Friday, August 5, 2011

Womanly virtues Friday ...

Where the boys are
We have student houses in our neighbourhood. They are slowly being weeded out as this is is one of very few neighbourhoods in North America where house prices continue to climb. I have no idea why.

But some student places still survive because, oddly enough, students are really lousy tenants. Many landlords will refuse point blank to have them. As a consequence, students pay through the nose for housing. If you own a tear-down  in an upscale neighbourhood near a university, you can soak students until your place is condemned. And that is what happens here.

Anyway, we have the worse possible student tenants living down the road from us this summer: party girls. There are, I think, five of them. They don't seem to work and they don't seem to have classes this summer. They are just living here so they can have a good time away from home for the summer.

The girls themselves are not the problem. The problem is that a good time for them means having guys over. They always invite a lot more guys than girls. I counted at one party there were at least two guys for every girl. You'd think it would be pretty obvious that this was a recipe for trouble. Every party—and they had two or four a week—ended up with guys out front shouting at one another.

Until the cops came a week ago. It's been quiet since then. My theory is that at least one of the girls was jolted back to reality by this and put her foot down and told the others no more of this.

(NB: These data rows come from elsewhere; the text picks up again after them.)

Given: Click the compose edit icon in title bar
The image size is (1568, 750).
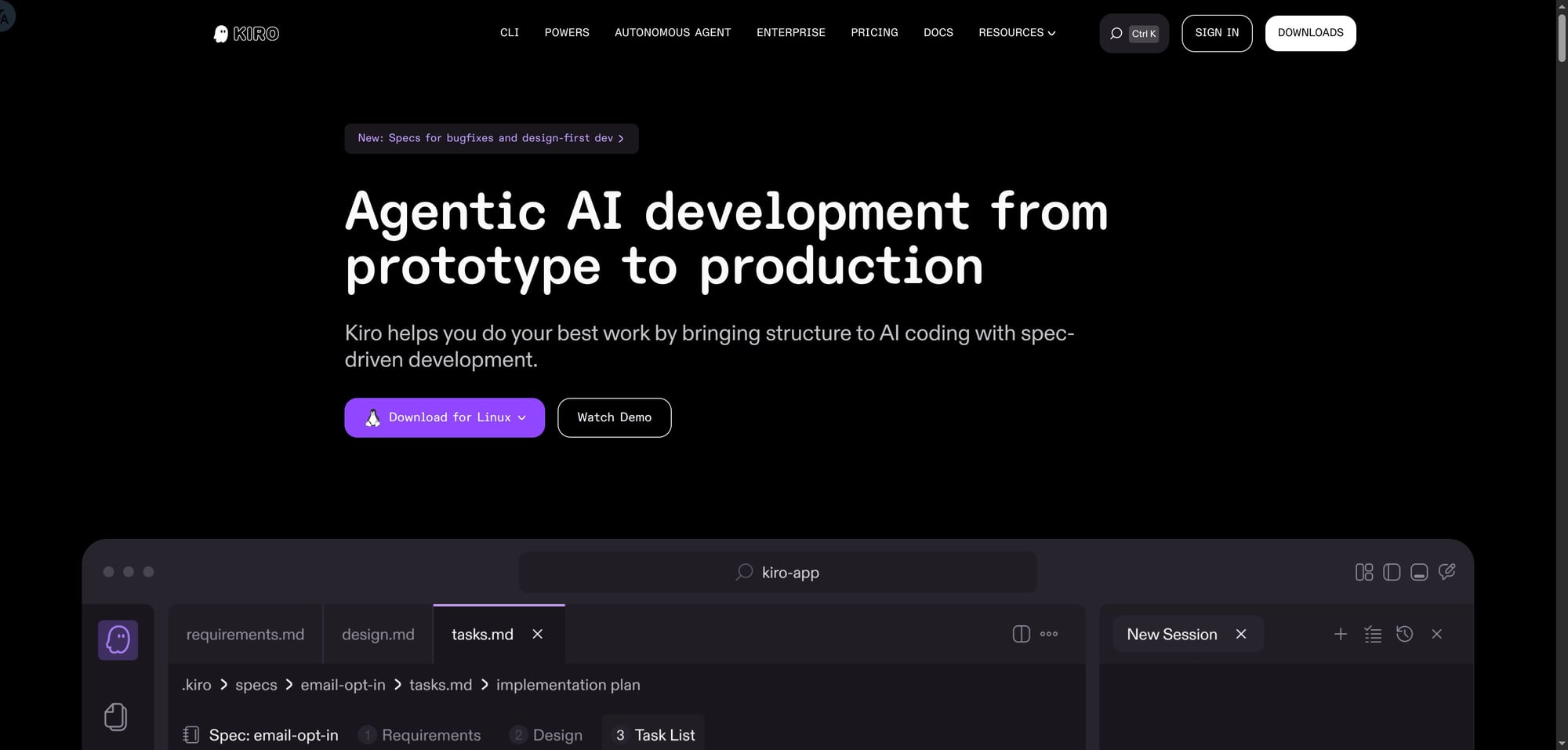Looking at the screenshot, I should 1447,572.
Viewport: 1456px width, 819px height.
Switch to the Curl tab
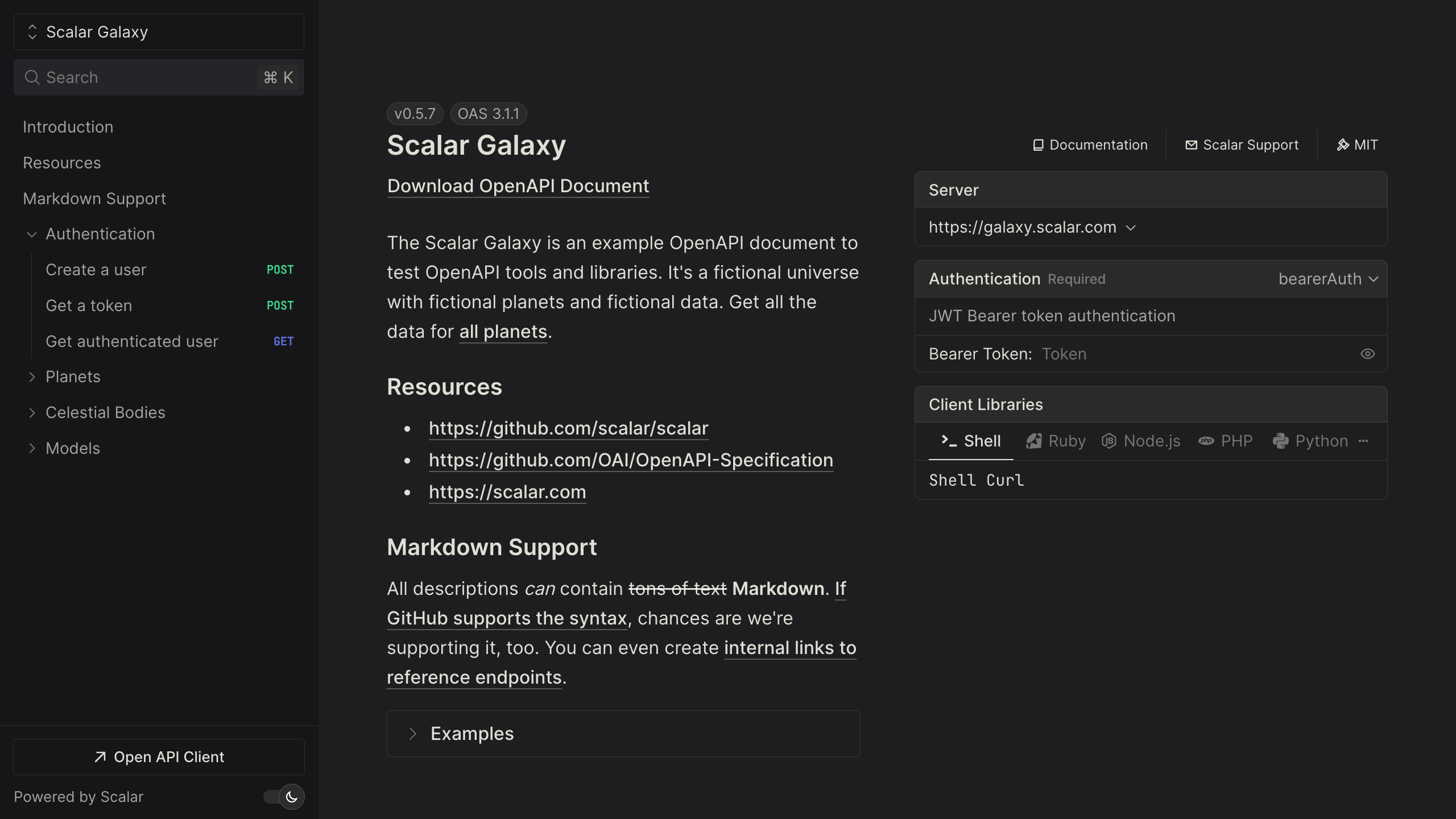[1005, 481]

I mention all that by way of explaining that I am very dubious the hail of criticism that has landed on this article by Douglas W. Texter. Critics say he doesn't want to work in a university English department because the field is too feminized. (It's a shame really that a guy with a name like "Texter" isn't going into English.) I think he is making a more profound point and one women would do well to take to heart.

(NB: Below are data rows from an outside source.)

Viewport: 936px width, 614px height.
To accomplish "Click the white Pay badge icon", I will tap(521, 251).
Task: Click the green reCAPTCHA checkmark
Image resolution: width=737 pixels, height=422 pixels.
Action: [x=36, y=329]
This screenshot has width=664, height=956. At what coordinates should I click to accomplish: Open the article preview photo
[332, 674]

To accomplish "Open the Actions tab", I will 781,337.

Here is what he says about women academics in English:
We think differently. What motivated me to go to graduate school was different from what seems to have motivated many tenured female academics I’ve talked to. Much of what I’ve heard from older women about why they became professors revolves around issues of professional acceptance, equity, the desire to allow other women’s voices to be heard, and wanting a place in which to say what’s on their minds. Also, many of the older female professors I’ve known were quite angry about those issues. While I can certainly understand their drives, they are not mine.
I think there is something wrong with that list. It's like old Sesame Street game: one of these things does not belong with the others
  1. Professional acceptance
  2. Equity
  3. Desire to allow other women's voices to be heard
  4. Wanting a place in which to say what’s on their minds
The first two and the last are self interested reasons and the third is idealism of a sort. And it's a lie.

Look, I've spent most of my life around the sort of women who who get serious Blue-state kinds of education and who work in pink ghettos such as Academics, Psychology, Law, Health Care, Human Resources and Communications. In theory they are all for allowing other women's voices to be heard but in practice they are mostly still the sorts of women who invite twice as many guys as other women to their parties. Theoretical women—particularly theoretical women of colour, theoretical lesbians, theoretical poor women—they love. Actual rivals, not so much.

In practice, they tend to behave just like the party girls down the street.  No matter what they say to the contrary, these women wish there were a lot more guys in their field. The reason men are not attracted to these fields has nothing to do with the supposedly hostile atmosphere. It has everything to do with what English departments have become. And I think Texter actually does a pretty good job of putting his finger on it:
The people and writers I like have a sense of adventure, wit, and intellectual fearlessness. Those are not the values of most of the men I’ve met in English departments. In 15 years in and out of the discipline of English (including a few stints in publishing), I have made exactly three male friends (other than college and high-school chums and my fund-raising colleagues). That’s not enough.
Not everyone agrees.  I don't think much of Texter as a man either but I do think he is smart enough to see what is missing in his life. If, for some reason, you were terrified of adventure, wit or intellectual fearlessness, the safest place for you would be an English department. And that isn't surprising if you read the following list of requirements again:
"... professional acceptance, equity, the desire to allow other women’s voices to be heard, and wanting a place in which to say what’s on their minds..."
You can't have these three things (minus the lie about other women's voices) and adventure, wit or intellectual fearlessness. A place where we can find acceptance, equity and where we can say what is on our minds is a place where real challenges have been expunged. It's a comfort zone where real dissent has been suppressed.

I'll stop about here because I don't have any terribly profound point to make. The non-profound point is this: Women, like men, make most of their life choices based on short-term interest. If you really want to be happy with a man—and no one is saying you have to—you need to understand male aspiration and that means looking beyond your short-term interest.

In literature, things have been going wrong for a long time.

(Note, some wording changes to clarify points have been made to this post.)